Sometimes I see syntax like this.
template<typename T,typename = int>
int foo(){
//...
}
typename = int
是什么意思?可以用在哪里?
what part typename = int
mean?
Where it can be used?
推荐答案
foo
有两个模板参数.第一个称为 T
,第二个未命名,默认为 int
.
foo
has two template arguments. The first is called T
and the second is unnamed and defaults to int
.
仅在您的一段代码中,没有理由使用第二个参数.未命名的模板参数经常出现在 SFINAE 中.cppreference 的示例:
In your piece of code alone there is no reason to use the second argument.

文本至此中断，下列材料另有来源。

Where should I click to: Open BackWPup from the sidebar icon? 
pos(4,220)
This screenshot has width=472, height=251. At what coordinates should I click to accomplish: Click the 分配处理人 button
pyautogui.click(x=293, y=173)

Unnamed template arguments often come up with SFINAE. An example from cppreference:
// primary template handles non-referenceable types:
template<class T, class = void>
struct reference_traits {
using add_lref = T;
using add_rref = T;
};
// specialization recognizes referenceable types:
template<class T>
struct reference_traits<T, std::void_t<T&>> {
using add_lref = T&;
using add_rref = T&&;
};
template<class T>
using add_lvalue_reference_t = typename reference_traits<T>::add_lref;
template<class T>
using add_rvalue_reference_t = typename reference_traits<T>::add_rref;
主模板具有第二个参数的唯一原因是它可以被专门化.在可能的情况下,实例化更专业的专业化.如果失败(因为 T&
无效),则替换失败不是错误".(SFINAE) 启动并改为实例化主模板.
The only reason for the primary template to have a second argument is that it can be specialized. When possible the more specialized specialization is instantiatied. If this fails (because T&
is not valid) then "substitution failure is not an error" (SFINAE) kicks in and the primary template is instantiated instead.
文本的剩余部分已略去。